What is being asked: Sort through the material below and copy each line with "Terms".
★ ★ ★ ★ ★
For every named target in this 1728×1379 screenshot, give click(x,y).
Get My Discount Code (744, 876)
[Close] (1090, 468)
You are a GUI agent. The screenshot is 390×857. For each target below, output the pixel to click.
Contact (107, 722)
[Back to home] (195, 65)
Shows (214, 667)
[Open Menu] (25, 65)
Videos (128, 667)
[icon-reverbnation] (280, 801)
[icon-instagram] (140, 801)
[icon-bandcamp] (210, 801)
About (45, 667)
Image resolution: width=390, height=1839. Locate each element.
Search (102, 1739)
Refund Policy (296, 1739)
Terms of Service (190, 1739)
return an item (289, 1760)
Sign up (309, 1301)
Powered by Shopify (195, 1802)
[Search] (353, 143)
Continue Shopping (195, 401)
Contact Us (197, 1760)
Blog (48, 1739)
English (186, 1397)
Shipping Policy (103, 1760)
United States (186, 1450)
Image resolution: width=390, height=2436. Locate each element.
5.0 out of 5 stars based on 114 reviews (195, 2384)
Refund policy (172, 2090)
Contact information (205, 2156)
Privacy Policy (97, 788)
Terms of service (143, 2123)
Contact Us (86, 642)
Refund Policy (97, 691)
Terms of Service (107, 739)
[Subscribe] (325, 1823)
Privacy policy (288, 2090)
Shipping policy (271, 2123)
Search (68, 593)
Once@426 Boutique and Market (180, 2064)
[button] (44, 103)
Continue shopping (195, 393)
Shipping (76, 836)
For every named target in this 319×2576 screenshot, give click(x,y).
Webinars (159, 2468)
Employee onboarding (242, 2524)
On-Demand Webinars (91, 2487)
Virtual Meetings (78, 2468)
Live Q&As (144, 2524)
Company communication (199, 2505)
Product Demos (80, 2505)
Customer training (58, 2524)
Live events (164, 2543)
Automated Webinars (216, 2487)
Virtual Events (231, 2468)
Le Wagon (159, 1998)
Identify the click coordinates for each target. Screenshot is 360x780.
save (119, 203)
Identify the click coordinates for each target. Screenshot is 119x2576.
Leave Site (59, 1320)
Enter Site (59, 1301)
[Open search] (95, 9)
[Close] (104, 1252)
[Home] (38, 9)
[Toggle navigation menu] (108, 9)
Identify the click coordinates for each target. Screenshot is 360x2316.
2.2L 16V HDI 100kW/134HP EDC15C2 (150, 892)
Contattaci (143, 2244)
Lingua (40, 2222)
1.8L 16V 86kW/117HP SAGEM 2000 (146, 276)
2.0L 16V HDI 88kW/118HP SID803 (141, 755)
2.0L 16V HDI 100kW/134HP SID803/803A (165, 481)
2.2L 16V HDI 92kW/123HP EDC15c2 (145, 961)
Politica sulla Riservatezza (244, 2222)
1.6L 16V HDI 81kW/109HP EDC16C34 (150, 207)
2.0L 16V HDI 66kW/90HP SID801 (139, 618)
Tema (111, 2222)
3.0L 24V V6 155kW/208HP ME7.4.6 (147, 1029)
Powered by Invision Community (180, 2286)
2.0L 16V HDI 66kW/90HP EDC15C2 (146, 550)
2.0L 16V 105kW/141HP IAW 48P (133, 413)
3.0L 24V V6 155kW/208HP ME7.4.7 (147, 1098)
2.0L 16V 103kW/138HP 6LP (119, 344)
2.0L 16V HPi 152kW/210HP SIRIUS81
★ ★ ★ ★ ★
Written reply:
Terms of Service (190, 1739)
Terms of service (143, 2123)
Terms of Service (107, 739)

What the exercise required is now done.